If asked, his photographic mind would have easily found the numbers to refute this. But he didn’t ask. He affixed his gaze to the mother and everything in the periphery, the trees, the cabins, the squatting toddler, receded into the night. The mother was fussing with her hair, pulling it back from her face, pulling it up off her neck to let him see more of her before she left to tuck in her daughter.
Next door, Carlson lay half naked on the sloping bed. What was taking so long? He went to the window and saw her lolling in a deck chair.
“What are you doing?” he cried.
She didn’t stir yet she had to have heard. All of Florida had heard. The door opened.
“You’re quite the tease,” he said.
“Is that how you see it?” Her dress buttoned down the front. At the beach, she’d pulled it over her head. Here, she stepped closer and offered him the opportunity to undo these buttons and possess what was underneath. “For you, because you want it,” she said. “Because you always get what you want. See it and it’s yours, isn’t that how it goes? Imagine that, a man who hasn’t had a bad day in his life. Well, I’ve had plenty and you frighten me.”
“I won’t hurt you. Don’t doubt me.”
They went at each other as though they were misers scrambling for the last scrap of gold.
He could not spend the night in that cabin. Sated for an instant, his tunnel vision temporarily widened, he noticed the filthy carpet, the water-stained ceiling, the mattress’s foul smell. What if someone discovered him there? A nearby building might burn and a reporter who wanted the scoop might race to the scene and recognize him.

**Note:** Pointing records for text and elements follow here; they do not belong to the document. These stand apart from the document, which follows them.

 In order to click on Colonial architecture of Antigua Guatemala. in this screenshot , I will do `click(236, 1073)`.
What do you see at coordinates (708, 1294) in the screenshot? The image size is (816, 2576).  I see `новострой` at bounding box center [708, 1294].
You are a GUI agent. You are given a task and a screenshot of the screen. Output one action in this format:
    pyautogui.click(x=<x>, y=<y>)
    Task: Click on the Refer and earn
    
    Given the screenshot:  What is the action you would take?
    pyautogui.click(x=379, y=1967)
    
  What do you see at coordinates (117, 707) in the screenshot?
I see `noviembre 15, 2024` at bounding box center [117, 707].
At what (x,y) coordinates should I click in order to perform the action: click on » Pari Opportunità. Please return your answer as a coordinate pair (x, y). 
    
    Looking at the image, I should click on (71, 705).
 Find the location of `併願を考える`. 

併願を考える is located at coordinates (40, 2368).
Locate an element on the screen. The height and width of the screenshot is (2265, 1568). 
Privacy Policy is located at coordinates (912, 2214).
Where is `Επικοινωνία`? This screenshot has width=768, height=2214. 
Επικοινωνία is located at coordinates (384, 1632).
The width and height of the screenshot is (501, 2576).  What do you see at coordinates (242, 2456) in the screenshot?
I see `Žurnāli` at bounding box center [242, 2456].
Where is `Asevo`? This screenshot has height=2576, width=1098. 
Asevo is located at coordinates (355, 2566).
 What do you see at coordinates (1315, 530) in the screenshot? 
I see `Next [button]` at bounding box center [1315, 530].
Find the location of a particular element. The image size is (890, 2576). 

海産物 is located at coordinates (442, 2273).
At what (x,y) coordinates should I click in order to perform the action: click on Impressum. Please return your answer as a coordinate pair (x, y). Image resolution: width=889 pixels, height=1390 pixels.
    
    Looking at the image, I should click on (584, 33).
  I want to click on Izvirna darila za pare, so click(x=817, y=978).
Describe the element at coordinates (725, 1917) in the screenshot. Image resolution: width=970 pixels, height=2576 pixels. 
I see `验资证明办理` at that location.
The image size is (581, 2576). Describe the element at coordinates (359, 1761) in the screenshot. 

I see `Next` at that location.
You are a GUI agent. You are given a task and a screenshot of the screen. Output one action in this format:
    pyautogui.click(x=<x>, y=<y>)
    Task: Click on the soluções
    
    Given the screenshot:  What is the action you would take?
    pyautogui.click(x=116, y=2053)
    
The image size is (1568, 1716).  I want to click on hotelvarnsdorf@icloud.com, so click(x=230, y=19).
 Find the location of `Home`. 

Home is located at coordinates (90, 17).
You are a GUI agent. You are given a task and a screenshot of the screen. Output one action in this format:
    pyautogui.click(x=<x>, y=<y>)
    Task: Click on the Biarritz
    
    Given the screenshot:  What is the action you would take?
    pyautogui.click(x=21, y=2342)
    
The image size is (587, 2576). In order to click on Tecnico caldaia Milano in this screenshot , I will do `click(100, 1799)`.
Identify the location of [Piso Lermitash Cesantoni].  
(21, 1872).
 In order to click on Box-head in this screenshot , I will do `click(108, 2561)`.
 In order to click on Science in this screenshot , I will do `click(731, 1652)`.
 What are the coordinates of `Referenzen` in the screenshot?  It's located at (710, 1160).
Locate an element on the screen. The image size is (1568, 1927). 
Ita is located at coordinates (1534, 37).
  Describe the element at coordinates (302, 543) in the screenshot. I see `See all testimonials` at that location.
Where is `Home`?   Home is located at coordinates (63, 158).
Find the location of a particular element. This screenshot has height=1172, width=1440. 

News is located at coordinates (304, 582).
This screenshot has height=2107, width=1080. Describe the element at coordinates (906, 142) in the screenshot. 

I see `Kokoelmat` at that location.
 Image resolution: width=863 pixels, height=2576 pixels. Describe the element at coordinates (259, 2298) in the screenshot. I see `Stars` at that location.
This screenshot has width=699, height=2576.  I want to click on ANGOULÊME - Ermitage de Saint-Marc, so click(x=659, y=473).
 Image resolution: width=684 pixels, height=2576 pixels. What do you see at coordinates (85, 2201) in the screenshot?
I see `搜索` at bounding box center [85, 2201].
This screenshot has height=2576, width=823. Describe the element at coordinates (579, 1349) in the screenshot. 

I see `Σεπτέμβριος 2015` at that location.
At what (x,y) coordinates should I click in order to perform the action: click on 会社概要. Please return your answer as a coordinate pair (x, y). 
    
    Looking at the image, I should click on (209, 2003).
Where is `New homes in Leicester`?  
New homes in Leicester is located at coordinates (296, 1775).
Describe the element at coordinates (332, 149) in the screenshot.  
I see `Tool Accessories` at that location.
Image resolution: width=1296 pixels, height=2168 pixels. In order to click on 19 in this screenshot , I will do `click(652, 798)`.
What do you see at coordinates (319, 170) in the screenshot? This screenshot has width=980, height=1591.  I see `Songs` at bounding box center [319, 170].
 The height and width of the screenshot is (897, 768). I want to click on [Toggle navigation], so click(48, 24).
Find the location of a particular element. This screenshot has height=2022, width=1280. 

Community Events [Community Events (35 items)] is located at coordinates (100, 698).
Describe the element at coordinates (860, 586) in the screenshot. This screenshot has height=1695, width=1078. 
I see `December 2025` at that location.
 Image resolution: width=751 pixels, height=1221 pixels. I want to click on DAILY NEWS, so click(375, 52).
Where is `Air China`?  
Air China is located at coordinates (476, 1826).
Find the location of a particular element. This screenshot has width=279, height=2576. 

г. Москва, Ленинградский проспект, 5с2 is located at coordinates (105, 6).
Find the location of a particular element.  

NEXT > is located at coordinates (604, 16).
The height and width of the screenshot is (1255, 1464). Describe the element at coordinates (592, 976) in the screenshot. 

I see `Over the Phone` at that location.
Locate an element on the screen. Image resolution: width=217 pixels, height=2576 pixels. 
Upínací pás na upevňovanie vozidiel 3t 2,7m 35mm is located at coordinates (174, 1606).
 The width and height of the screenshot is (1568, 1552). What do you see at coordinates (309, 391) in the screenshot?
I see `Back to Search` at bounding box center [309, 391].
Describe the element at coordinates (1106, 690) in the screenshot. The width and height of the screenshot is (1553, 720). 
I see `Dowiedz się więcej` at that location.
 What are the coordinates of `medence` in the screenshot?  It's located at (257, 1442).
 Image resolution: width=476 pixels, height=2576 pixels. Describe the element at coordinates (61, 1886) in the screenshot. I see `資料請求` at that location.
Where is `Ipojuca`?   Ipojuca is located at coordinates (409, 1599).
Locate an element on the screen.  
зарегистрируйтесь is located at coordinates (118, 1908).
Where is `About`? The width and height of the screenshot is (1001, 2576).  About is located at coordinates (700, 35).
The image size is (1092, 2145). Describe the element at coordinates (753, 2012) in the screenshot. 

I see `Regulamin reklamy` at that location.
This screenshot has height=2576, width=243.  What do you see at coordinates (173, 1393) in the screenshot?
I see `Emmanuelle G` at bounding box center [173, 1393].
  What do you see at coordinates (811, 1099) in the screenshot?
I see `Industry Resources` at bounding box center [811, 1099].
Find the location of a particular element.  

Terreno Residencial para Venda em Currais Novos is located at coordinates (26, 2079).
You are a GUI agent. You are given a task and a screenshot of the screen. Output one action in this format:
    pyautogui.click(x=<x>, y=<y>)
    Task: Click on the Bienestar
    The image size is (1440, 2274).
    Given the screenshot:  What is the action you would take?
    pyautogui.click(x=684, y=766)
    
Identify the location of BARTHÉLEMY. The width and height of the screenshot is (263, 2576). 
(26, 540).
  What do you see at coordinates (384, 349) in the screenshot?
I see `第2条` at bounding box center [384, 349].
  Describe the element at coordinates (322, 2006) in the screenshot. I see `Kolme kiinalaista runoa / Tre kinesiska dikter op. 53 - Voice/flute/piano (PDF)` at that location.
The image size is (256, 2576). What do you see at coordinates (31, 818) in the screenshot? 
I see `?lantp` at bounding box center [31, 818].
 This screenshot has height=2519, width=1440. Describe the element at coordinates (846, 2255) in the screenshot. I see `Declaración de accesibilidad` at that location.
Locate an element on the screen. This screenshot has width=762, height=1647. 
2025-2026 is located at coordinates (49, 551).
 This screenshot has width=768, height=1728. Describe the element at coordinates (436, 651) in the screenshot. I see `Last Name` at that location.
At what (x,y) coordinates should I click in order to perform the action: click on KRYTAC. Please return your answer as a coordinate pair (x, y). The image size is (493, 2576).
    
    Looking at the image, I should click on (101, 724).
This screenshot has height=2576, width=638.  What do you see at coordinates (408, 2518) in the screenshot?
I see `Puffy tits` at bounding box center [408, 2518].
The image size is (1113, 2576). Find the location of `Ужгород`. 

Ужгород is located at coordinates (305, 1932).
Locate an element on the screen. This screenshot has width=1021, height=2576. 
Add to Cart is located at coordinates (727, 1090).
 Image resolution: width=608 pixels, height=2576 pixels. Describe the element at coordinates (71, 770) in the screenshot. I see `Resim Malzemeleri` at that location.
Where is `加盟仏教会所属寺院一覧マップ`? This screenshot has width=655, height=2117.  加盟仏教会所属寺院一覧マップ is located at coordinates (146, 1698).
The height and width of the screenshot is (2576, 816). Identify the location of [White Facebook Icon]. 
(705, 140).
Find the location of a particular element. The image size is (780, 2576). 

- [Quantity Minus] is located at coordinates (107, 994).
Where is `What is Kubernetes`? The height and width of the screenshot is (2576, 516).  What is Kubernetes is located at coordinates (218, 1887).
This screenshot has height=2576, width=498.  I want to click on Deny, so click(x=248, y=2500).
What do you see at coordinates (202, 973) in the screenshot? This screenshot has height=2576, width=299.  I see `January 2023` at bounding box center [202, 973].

“I’m taking you north.” It was suddenly that simple, that clear in his mind. “Are you game? I propose we leave now.” He’d explain who he was during the drive home, detail his work and its importance, his importance because of it, the demands he had to meet. After she’d digested his news, he’d list the duties and behaviors he expected from a wife. The word wife sent a prickly buzz speeding through his veins, but there it was, just as there she was, with her hand on his thigh. “I’m talking about when you’re in public,” he’d say. In private he wanted her exactly as she was now but in better clothes, nothing matronly of course, he’d buy her dozens of couturier hourglass frocks.
Once again they sat Della in the backseat. Carlson started the engine and as she’d done in the past, she waited quietly, fearfully, hoping in her imprecise toddler’s way that this newest man would take her and her mother out of their sullen, willy-nilly world and deposit them in a happy place.